**Given problem A**
From the entries below, write out word for word the lines starting at the one that contains "Pin the Properties window" and ending after the one that contains "I will pos(407,297).".

**Selected text**
Your task is to write a library to work with an HTTP API of a service provider you use. A common pattern in these payloads is to use a string that is documented to be like an enumeration:
{ ...
"detailed_result": "INVALID_TOKEN"
...
}
Where the values of the key "detailed_result"
belong to a set of
values which have some meaning attached to them.
You might be tempted, after reading their documentation, to enumerate each of the values in a sum-type:
data DetailedResult
= InvalidToken
| AddressMatchFailed
...
deriving (Bounded, Eq, Enum, Show)
We can then use the aeson
library to derive the JSON parser and
serializer for us. This will work for a time until the service
provider decides to add new values to the, pseudo-enumeration. For
it is not a true enumeration but an open set of string constants. One
that the service provider might add new members to without informing
you.

**Excerpted data**

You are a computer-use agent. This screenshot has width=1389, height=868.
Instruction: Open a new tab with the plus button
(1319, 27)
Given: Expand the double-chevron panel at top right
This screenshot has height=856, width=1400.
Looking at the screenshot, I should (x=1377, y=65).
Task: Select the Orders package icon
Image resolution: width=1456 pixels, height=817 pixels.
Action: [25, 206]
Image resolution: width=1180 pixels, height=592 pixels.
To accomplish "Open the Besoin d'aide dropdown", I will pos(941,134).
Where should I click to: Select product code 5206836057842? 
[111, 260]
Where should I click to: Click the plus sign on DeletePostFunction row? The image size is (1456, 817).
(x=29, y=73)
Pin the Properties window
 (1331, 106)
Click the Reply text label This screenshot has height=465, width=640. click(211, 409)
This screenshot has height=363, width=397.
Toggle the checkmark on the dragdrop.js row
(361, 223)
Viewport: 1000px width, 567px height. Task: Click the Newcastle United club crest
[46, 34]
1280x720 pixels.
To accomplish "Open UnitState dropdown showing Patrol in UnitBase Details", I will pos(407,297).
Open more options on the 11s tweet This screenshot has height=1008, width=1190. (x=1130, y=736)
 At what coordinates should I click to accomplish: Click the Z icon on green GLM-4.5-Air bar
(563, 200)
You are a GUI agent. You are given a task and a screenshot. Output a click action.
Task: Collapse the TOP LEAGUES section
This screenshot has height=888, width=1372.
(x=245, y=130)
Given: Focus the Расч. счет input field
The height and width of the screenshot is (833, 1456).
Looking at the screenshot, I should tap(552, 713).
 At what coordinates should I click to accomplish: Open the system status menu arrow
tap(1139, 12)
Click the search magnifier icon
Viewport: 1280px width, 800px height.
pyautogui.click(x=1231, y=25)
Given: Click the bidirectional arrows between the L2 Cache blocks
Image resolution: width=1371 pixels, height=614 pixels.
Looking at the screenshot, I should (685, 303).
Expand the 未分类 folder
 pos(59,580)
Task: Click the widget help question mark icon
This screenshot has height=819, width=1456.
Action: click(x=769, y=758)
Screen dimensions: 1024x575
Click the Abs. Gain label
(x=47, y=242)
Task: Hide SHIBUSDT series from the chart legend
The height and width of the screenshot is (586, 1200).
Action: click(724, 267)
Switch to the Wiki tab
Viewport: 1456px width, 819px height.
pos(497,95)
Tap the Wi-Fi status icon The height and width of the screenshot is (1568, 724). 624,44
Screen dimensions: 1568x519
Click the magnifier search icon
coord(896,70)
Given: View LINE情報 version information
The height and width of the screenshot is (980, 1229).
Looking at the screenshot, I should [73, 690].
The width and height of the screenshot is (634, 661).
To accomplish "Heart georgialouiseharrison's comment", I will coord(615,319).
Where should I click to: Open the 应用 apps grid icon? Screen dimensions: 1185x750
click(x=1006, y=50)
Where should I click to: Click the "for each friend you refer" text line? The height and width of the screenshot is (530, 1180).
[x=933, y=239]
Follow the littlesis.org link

**Given problem B**
Continue the passage above on parsing an API's documented string values into a Haskell sum type, starting after its last sentence.

**Task answer A**
Pin the Properties window
 (1331, 106)
Click the Reply text label This screenshot has height=465, width=640. click(211, 409)
This screenshot has height=363, width=397.
Toggle the checkmark on the dragdrop.js row
(361, 223)
Viewport: 1000px width, 567px height. Task: Click the Newcastle United club crest
[46, 34]
1280x720 pixels.
To accomplish "Open UnitState dropdown showing Patrol in UnitBase Details", I will pos(407,297).

**Task answer B**
In this post I will show you three ways we can handle this situation in Haskell. We want to make sure that our code only operates on valid values of this string. But we also want to make sure that we can accept new values without causing a parse failure. It’s also worth noting that we do trust this system to a degree and so storing unrecognized values is okay as long as we don’t use them.
The Cop Out: Avoid Types
This is the easiest solution. Don’t make it an enumeration or try to
parse it at all. Treat the value as Text
and match on the known
values at run-time:
case detailedReason of
"INVALID_TOKEN" -> _
"ADDRESS_MATCH_FAILED" -> _
-> error "Unrecognized detailed_reason" _
The trade-off here is that we will not be able to lean on the type checker to help us. We will have to document the valid, recognized values somewhere. Programmers using our code will have to know to look those values up… and we better be careful about checking for spelling errors in the string literals we’re matching against.
The Open-Ended Sum Type
This approach has many of the benefits of encoding an enumeration in a sum type with the addition of a constructor that holds any unrecognized value.
data DetailedResult
= InvalidToken
| AddressMatchFailed
...
| UnrecognizedDetailedResult Text
deriving (Eq, Show)
We will have to write the JSON instances by hand here.
All that is required from code that uses this type now is to avoid
using the value of UnrecognizedDetailedResult
when pattern matching.
processResult :: DetailedResult -> IO ()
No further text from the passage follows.